Dün insan sevgisi, hoşgörü, yardımlaşma, paylaşma, vefa, sadakat duyguların yuvası olan yüreğimiz, hangi ara kabalığın, görgüsüzlüğün, kibrin, nefisin ve menfaatin esiri oldu?
Yaşadığımız evrende bilginin, teknolojinin inanılmaz gelişimi ile yaşam konforu yükseldikçe, insani değerlerden uzaklaştığımızı fark ediyoruz.
Prof. Mehmet Çog'un ( Mekanı Cennet Mis Dede'nin torunu) "Vezirköprü Nüfus Defteri- 1831" kitabında; Vezirköprü merkezde, Türk ve Ermeni vatandaşlarımızın bir arada yaşadığı anlatılıyor.

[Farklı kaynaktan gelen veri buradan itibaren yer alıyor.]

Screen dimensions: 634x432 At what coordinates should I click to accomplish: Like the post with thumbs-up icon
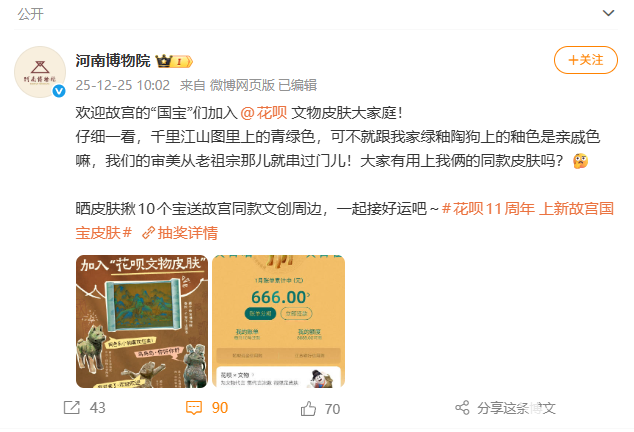(308, 409)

Dini inançları farklı olan bu iki millet, ibadetleri için camiler ve kiliseler yapmışlar ve birbirlerinin inançlarına karışmamışlardır. Öyle ki azınlıkta olan Ermeni vatandaşlarımız, ülkemizin birçok yerinde ayrı sokak, ayrı mahallelerde ikamet ederken,
Vezirköprü'müzün her mahallesinde rahatlıkla, gönül huzuru ile yaşamışlardır.
İlgili kitapta Hıristiyan vatandaşlarımız; Yeni Camii Mah. 28 hane, Uzun Sokak Mah. 26 hane, Taşkale Mah. 19 hane, Laz Mah. 10 Hane, Abdül latif Mah. 10 hane, Çayır başı Mah. Tabakhane Mah. 6 hane, Cedid Mah. 2 hane ve Abdülgani ve Değirmen başında 1'er hane şeklinde dağınık şekilde ikamet etmişlerdir.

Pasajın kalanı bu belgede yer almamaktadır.